Сквайр остановился и огляделся кругом.
– А как здесь насчёт воровства? – вдруг спросил он.
– О, воровства здесь нет совсем, – успокоил его доктор Легг. – Воровство здесь заслуживает самого глубокого презрения и порицания.
– Похвально, – с удовлетворением ответил сквайр и двинулся дальше.
– Зато грабёж процветает, – неожиданно добавил доктор ему в спину. – И грабёж здесь считается привилегией представителей высшего класса – мавров.
Мистер Трелони округлил глаза, обернулся и потрясённо посмотрел на доктора.

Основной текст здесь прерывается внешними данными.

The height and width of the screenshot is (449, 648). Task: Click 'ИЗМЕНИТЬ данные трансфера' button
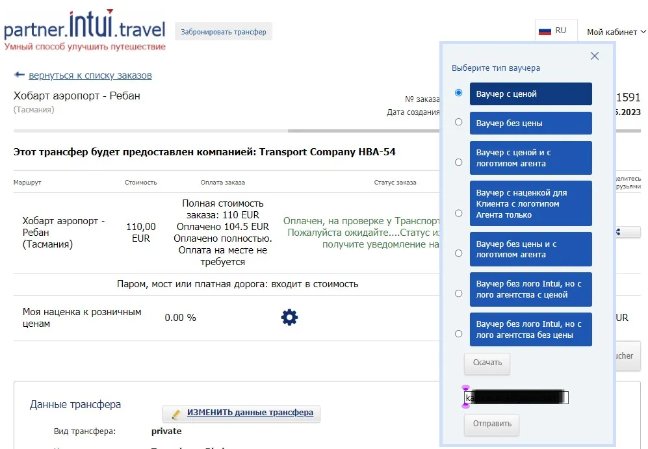click(250, 413)
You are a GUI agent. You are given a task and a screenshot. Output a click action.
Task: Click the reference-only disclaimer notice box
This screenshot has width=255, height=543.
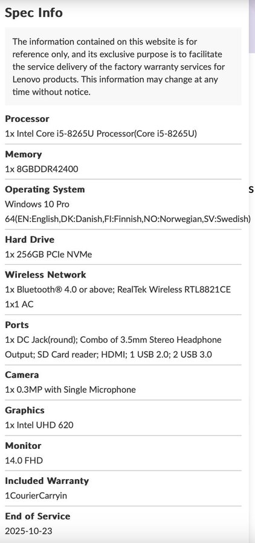(x=123, y=66)
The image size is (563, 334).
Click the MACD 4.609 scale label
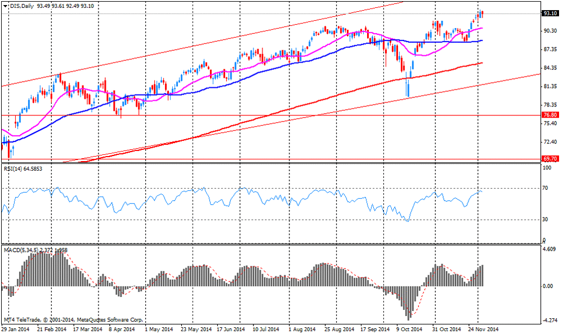(x=549, y=250)
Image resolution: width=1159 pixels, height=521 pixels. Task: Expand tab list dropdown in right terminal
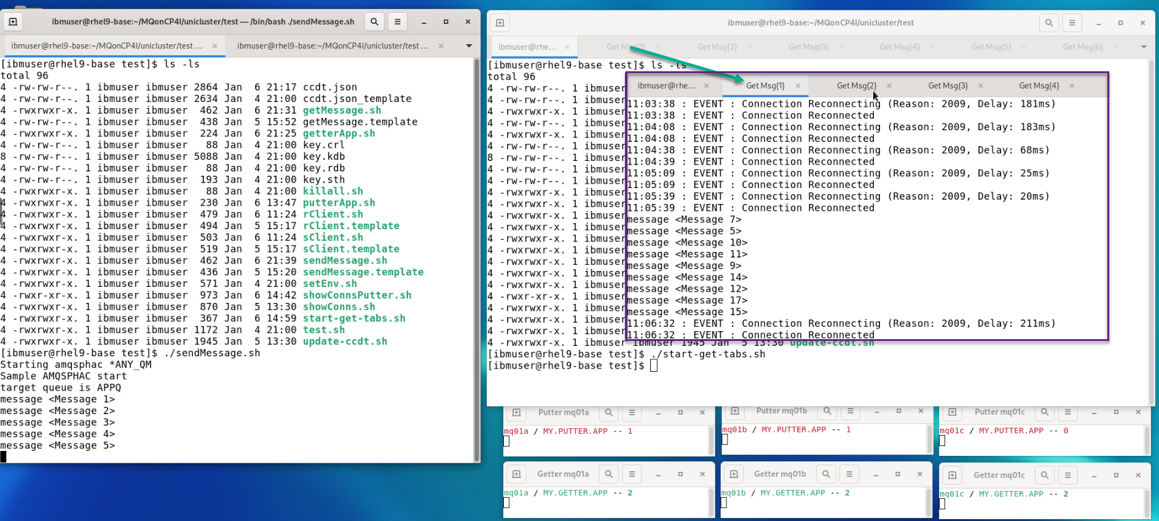pyautogui.click(x=1143, y=47)
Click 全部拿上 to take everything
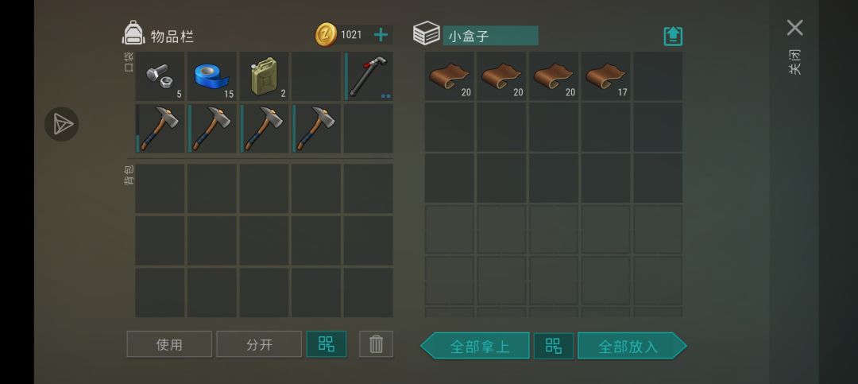858x384 pixels. click(x=476, y=346)
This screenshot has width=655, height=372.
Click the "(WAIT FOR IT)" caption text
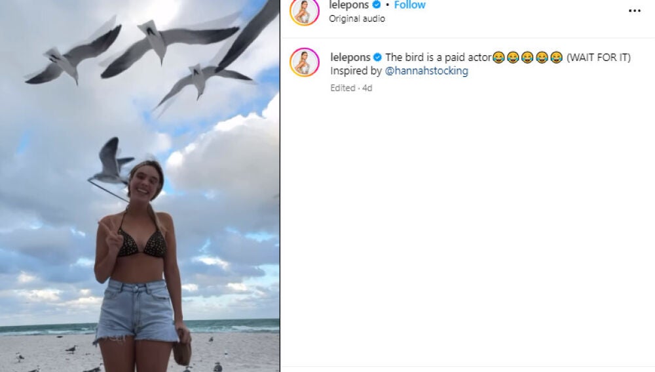coord(598,58)
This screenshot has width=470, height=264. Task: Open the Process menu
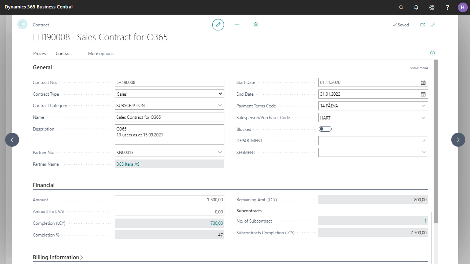pos(40,54)
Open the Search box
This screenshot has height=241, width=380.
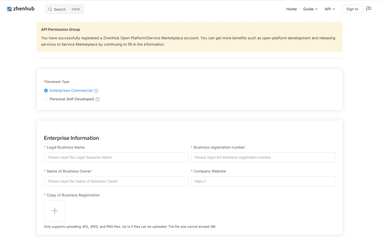click(x=60, y=9)
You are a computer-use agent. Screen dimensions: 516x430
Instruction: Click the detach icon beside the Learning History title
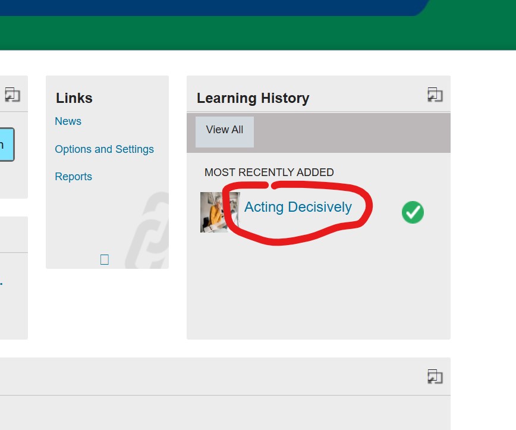(435, 95)
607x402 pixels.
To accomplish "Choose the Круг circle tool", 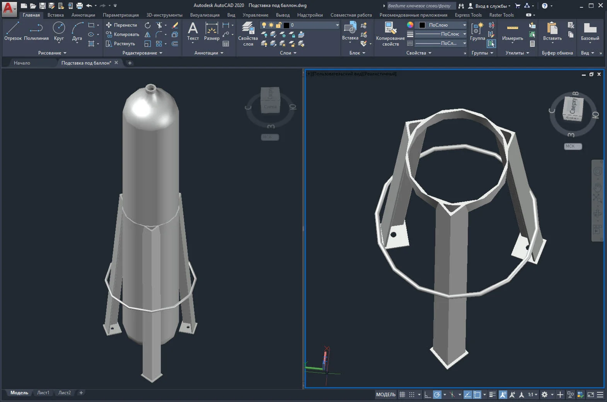I will tap(59, 31).
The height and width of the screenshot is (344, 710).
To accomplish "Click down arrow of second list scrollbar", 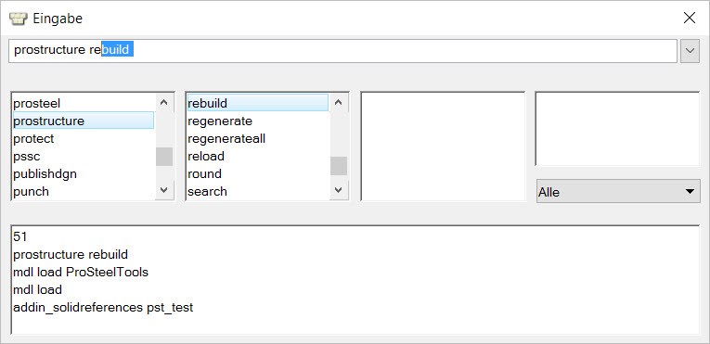I will coord(338,190).
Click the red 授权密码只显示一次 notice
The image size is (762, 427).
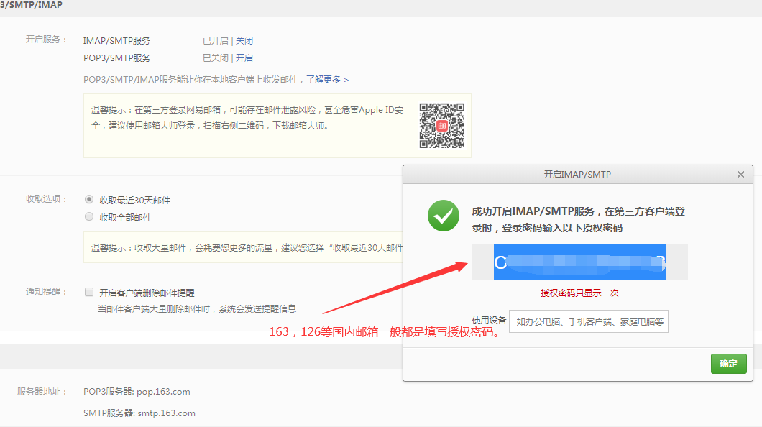(x=579, y=293)
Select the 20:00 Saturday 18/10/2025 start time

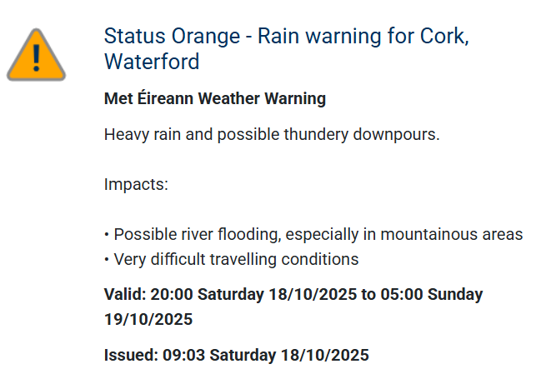(x=253, y=294)
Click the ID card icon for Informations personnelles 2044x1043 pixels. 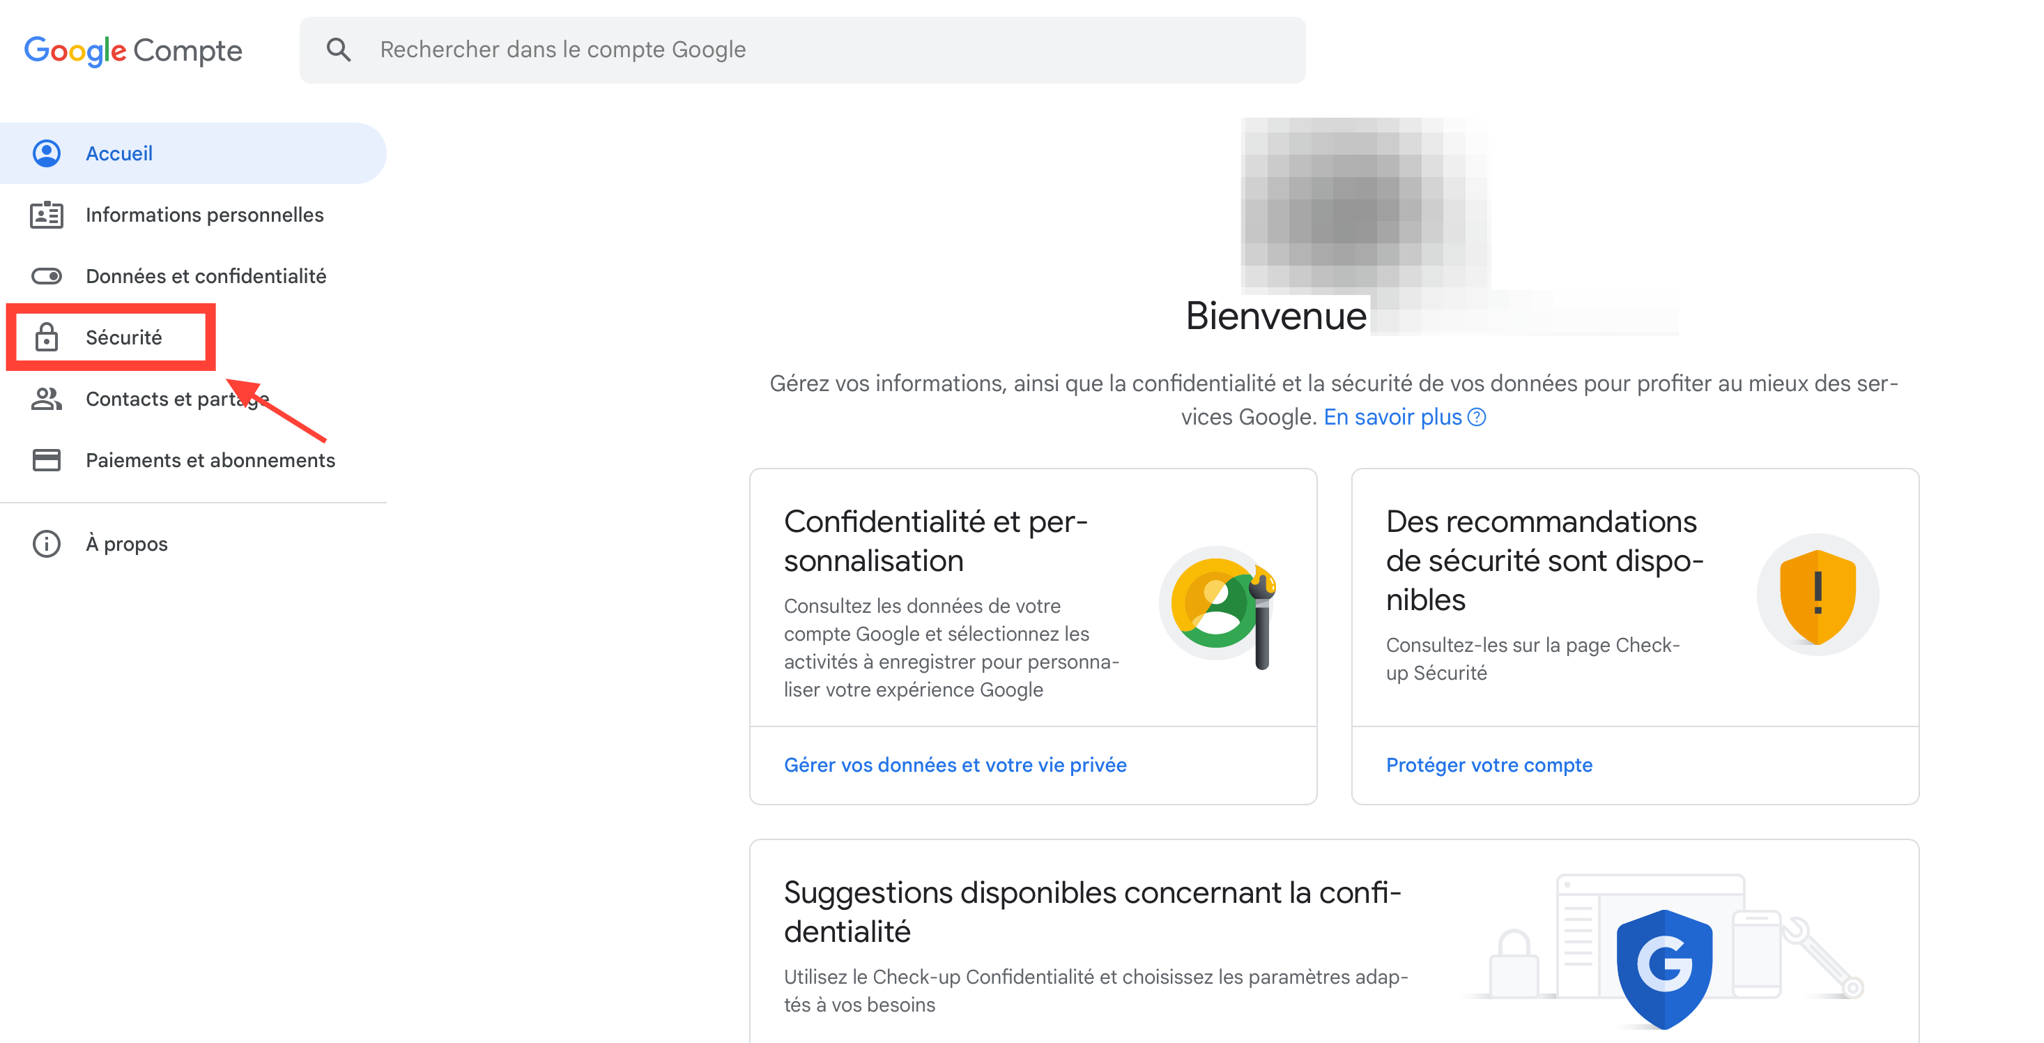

Они прошли ещё немного, и скоро услышали знакомый рёв верблюдов. Заспешив, они вышли на базарную площадь – часть берега, утоптанную бесчисленными ногами, и сразу же жаркая толчея восточного торжища охватила их: тут и там среди домотканых полотнищ палаток, закопчённых медных тазов, котелков и чайников, среди чёрных от верблюжьего пота кожаных сёдел сновали какие-то замотанные до самых глаз люди, другие люди в необъятных шароварах, с открытыми темнокожими лицами и торсами, непринуждённо лежали на коврах, циновках и подушках, расстеленных прямо в проходах между домами под натянутыми парусиновыми тентами, тут же полуголые чернокожие рабы что-то делали на корточках возле жаровен, и здесь пахло горящими углями и мятой, а рядом, в глубине прохода, бил барабан, и играла заунывная флейта, и бренчали дребезжащие струны, а дальше, дальше лежали, стояли и бродили верблюды с запылёнными истёртыми боками, верблюды с сёдлами и без седел, верблюды с уздечками и ремнями и верблюды с колокольцами на шее и без них.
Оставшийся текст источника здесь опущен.